市場検証:望ましくない結果イコール失敗かどうか

以下の内容が当てはまる会社であれば、営業活動を始める前に市場検証を行うことにより、効果、収入、利益率、成功度を飛躍的に向上させることが可能です。

  • コンスタントに新製品やサービスを開発、取り扱っている。
  • 常に現存の製品やサービスで新しい市場を開発しようとしている。
  • 関連する別の産業で新規顧客を開拓しようとしている。

ある営業チームは、新しい産業の市場検証を行っていましたが、最初に入ってきた結果はすべて好ましくないものでした。チームリーダーは不安になり、私に「これはこのプロジェクトが失敗ということですか。」と質問しました。これは市場検証を初めて行うチームにはよく聞かれることです。

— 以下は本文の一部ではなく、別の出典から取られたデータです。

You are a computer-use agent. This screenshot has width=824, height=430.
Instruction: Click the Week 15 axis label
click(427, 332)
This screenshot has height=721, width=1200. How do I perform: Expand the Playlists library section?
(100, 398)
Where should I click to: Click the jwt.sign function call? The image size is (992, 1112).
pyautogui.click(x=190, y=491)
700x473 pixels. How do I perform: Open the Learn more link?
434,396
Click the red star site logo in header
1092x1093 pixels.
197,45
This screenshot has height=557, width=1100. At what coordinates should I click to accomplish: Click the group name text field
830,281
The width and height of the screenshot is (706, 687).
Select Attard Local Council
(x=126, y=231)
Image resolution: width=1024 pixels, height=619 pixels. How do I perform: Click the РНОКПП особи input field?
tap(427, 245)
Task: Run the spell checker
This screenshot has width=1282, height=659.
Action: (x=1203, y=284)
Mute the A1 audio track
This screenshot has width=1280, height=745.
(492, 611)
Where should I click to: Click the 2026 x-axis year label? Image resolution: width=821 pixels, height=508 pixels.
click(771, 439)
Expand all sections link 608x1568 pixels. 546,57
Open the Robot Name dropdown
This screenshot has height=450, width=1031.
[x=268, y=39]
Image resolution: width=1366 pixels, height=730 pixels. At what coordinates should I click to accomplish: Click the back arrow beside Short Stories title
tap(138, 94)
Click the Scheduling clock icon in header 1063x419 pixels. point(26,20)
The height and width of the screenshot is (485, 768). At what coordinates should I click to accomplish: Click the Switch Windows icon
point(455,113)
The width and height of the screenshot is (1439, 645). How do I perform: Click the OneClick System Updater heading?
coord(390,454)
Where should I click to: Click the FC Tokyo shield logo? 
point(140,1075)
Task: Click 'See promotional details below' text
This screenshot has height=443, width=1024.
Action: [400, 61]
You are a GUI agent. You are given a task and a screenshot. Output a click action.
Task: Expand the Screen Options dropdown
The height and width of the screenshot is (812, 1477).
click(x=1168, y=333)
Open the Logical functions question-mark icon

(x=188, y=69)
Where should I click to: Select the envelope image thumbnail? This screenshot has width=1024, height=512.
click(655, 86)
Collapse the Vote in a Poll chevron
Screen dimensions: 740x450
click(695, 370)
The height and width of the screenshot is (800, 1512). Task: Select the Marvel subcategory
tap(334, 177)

もちろん答えは「ノー」。市場検証から良くない結果がでるというのは、実は良いことなのです。市場に入っていくことを正当化するだけに充分な理由が見当たらないということが早めにわかれば、本当にためになるのです。

市場検証なしに新製品・サービスを売り出し、後からそれが失敗ということになれば、様々なものを失ったことになります。

  • 製品開発コスト
  • マーケティング費用
  • 営業費用
  • 時間
  • 機会

営業、マーケティング、マネージメント、商品開発スタッフに関わる社員が利益がでるような商品、サービスのかわりに、利益があるかないかのもののために費やした努力を、失った機会として考えてみましょう。たぶんここが一番無駄になった部分だと思われます。そしてこれは商品開発や営業活動の前に常に市場検証をするというプロセスのない会社に本当に多々起こることなのです。

市場検証は会社の最良の方向を定めるベースとなるものです。自分の商品に都合の良い方向に持って行くために必要な結果を出すように、チームに圧力をかけるマネージャーには注意しましょう。そういうやり方で会社のためになることはまずありません。

ですので、市場検証の結果、必要な市場が存在しないということになれば、良かったということなのです。そのおかげで会社のコストと機会を大幅に節約したのですから。結果が早くでれば(たとえそれば望ましくない結果であったとしても)、会社はまた新しい機会をすぐに捜し始めることができるわけです。

このことを常に実行していれば、ビジネスの成功と成長を大きく加速できることでしょう。